Le ministère de l’Action Sociale, de la Promotion Féminine et de l’Enfance a organisé un atelier de validation de son programme national d’inclusion et d’autonomisation des personnes handicapées, ce lundi 16 décembre 2019, à Conakry. La cérémonie, organisée dans un réceptif hôtelier de la place, a réuni des membres du gouvernement, des partenaires au développement et des personnes handicapées, a constaté sur place Guineematin.com à travers un de ses reporters.

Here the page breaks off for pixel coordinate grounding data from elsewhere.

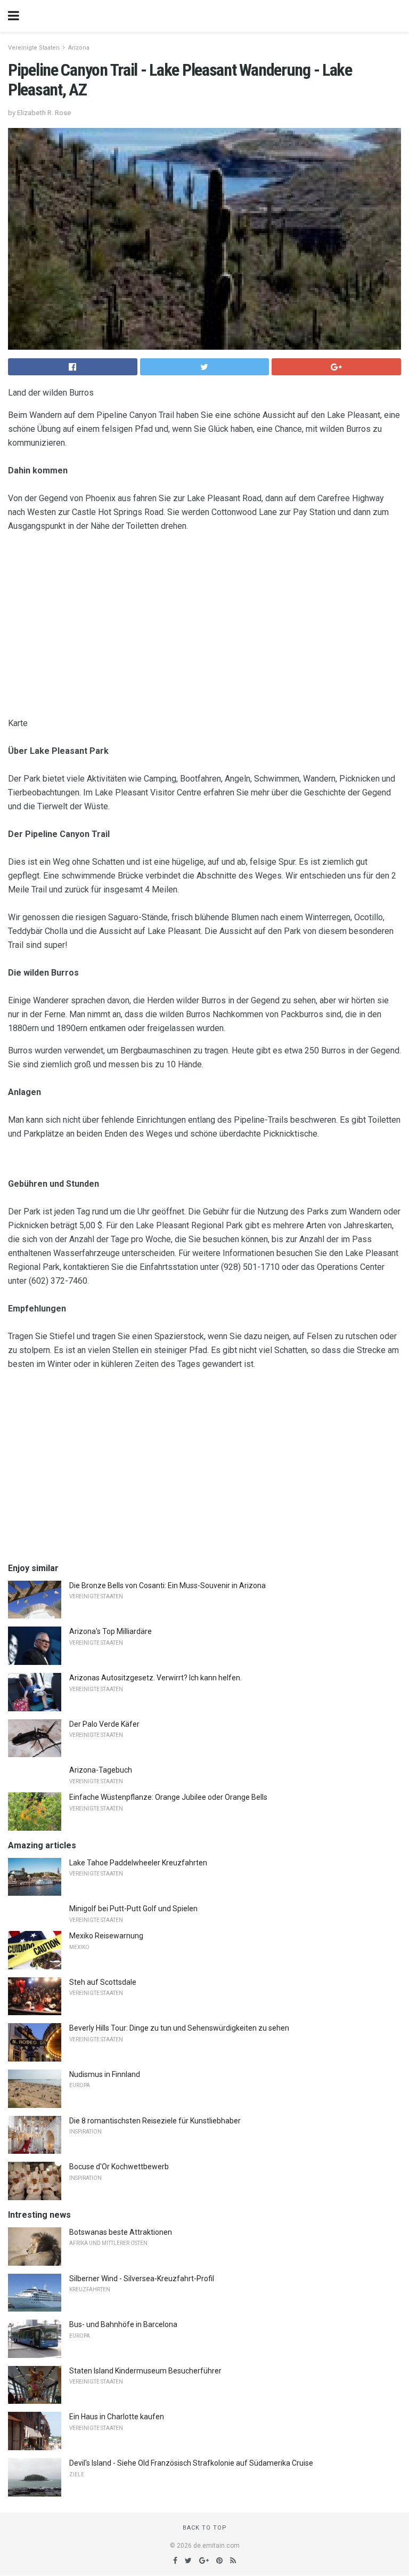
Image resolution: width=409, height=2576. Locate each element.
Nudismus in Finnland (104, 2074)
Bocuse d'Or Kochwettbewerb (119, 2166)
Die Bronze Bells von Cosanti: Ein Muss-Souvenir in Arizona (167, 1585)
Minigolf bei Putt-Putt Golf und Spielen (133, 1908)
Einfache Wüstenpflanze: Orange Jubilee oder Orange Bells (168, 1797)
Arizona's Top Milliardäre (110, 1631)
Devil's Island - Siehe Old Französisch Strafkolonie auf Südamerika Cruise (191, 2463)
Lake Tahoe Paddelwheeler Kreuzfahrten (138, 1862)
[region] (204, 627)
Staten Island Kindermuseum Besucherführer (145, 2370)
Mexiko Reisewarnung (106, 1935)
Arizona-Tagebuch (100, 1770)
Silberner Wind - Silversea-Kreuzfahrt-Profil (141, 2278)
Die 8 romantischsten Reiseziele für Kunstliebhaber (155, 2120)
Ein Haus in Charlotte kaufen (116, 2416)
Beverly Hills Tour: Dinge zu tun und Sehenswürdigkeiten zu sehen (179, 2028)
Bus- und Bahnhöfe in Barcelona (123, 2324)
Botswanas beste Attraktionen (120, 2232)
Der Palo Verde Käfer (104, 1724)
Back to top (205, 2527)
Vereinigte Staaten (34, 47)
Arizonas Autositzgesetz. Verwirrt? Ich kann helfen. (155, 1677)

Ce programme national d’inclusion et d’autonomisation des personnes handicapées, initié par le gouvernement guinéen, vise à promouvoir la pleine participation des personnes handicapées dans le processus de développement socio-économique du pays. Il vise également l’accès de ces personnes vulnérables aux écoles et centre d’apprentissage de métier afin d’intégrer le handicap à tous les services ou secteurs d’activité, a-t-on appris sur place.

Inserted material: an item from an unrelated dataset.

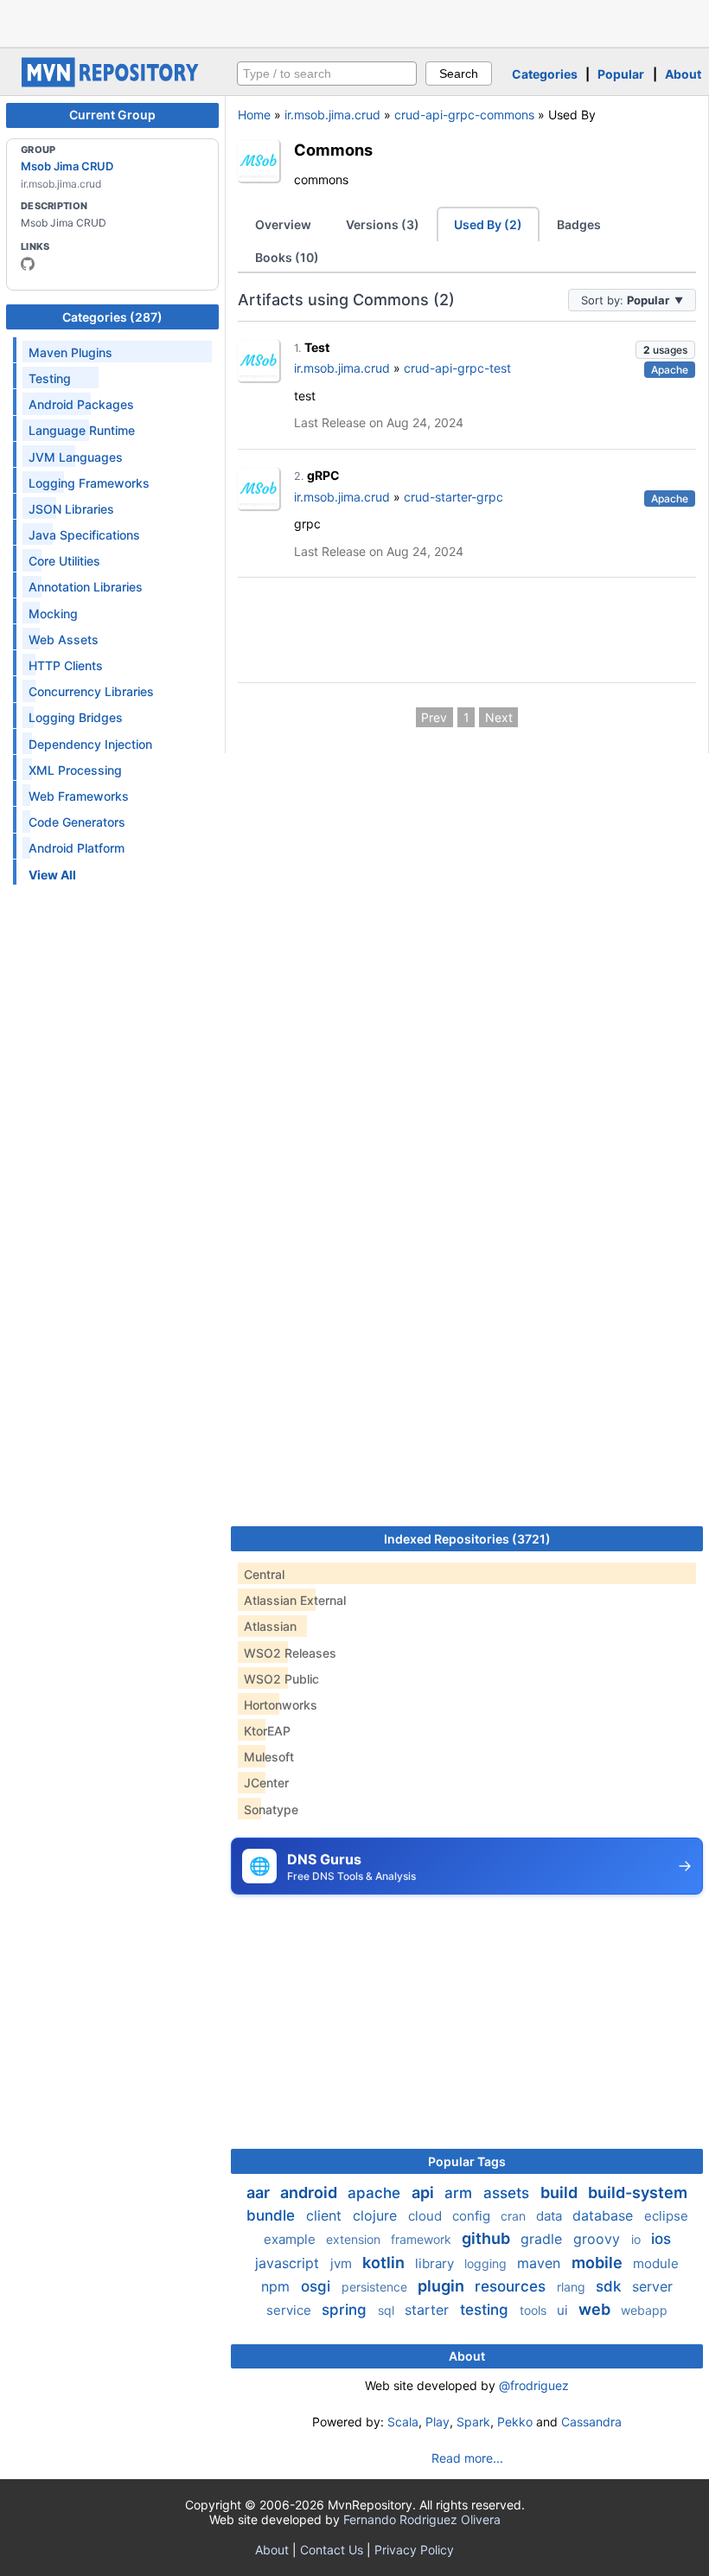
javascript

Abdoulaye Yéro Baldé, ministre de l’Enseignement supérieur

Abdoulaye Yéro Baldé, ministre de l’Enseignement Supérieur et de la Recherche Scientifique, est revenu sur ce qui a été fait ces dernières années pour la prise en charge des personnes handicapées. « La 3ème République a fait des efforts dans une dynamique inclusive, caractérisée par une manière de penser et de vivre qui instaure la participation active de tous les citoyens, ce qui suppose la qualité de chance, la justice sociale. Outre la législation qui protège les personnes vulnérables et les plus faibles, le gouvernement veille à ce que cette inclusion aboutisse au respect des droits humains sur tous les aspects et dans tous les secteurs à travers le programme qui nous est soumis. Je suis heureux de constater que le ministère de l’Action Sociale et ses partenaires mettent en discussion le concept de normalité transformant la différence en différence normale. La nouvelle vision est d’assurer la participation de toutes les personnes, y compris les personnes handicapées », a-t-il indiqué.

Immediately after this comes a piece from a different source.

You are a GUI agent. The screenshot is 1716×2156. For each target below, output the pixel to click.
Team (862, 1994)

Hadja Mariama Sylla, ministre de l’Action sociale

Pour sa part, Hadja Mariama Sylla, ministre de l’Action Sociale a rassuré du soutien de l’État avant de s’engager à bien mener ce projet. « La Guinée s’est inscrite dans le cadre de la réalisation des Objectifs du Développement Durable. Donc, nous ne pouvons pas concevoir que les principes établis soient bafoués dans ce sens. Donc, depuis que nous avons ratifié cet engagement et que nous avons bénéficié de l’appui de nos partenaires, singulièrement le Programme des Nations Unies pour le Développement (PNUD) avec le soutien du gouvernement à travers le président de la République qui a une vision claire par rapport à la réalisation d’une Guinée émergente, qui va débarrasser notre pays de toute sorte d’exclusion, de pauvreté, de vulnérabilité. Aujourd’hui, élaborer un programme national d’inclusion et d’autonomisation des personnes handicapées veut dire tout simplement que ces personnes vulnérables constituent une priorité pour ce gouvernement et qu’elles ne peuvent plus être traitées comme les sans droits. Il faut qu’on leur donne des moyens pour ne pas qu’elles soient dans la rue entrain de mendier », a dit la ministre.

Eloi Kouadio 4, représentant adjoint pays PNUD

Pour sa part, Eloi Kouadio 4, représentant adjoint pays PNUD, a évoqué l’importance de cet ambitieux programme avant de s’engager à soutenir ces personnes souvent mises à l’écart. « C’est un programme qui permet de faire en sorte que les personnes vivants avec handicap sortent de leur marginalisation, de leur stigmatisation. Et au sortir de cette stigmatisation, il faut pouvoir être autonome, qui veut dire avoir un métier, pouvoir produire et être un actif au niveau de l’économie nationale. Je pense que ce programme qui va aider les personnes vivant avec handicap à s’autonomiser va ouvrir leur chance d’opportunités en termes d’inclusion et c’est en cela que le PNUD s’est engagé à soutenir ce programme qui est ambitieux certes, mais qui a la possibilité de permettre à chaque personne vivant avec handicap, dont le potentiel peut émerger, d’avoir confiance en lui-même et pouvoir exercer ce métier et offrir aux autres guinéens des services qui peuvent être économiquement rentables ».

A noter qu’au sortir de cet atelier, des équipements de travail ont été offerts à quinze structures et centres d’apprentissage de métiers de la Basse Guinée pour la prise en charge des personnes handicapées. Le processus de sélection des bénéficiaires va se poursuivre très prochainement dans les autres régions du pays, rassurent les partenaires.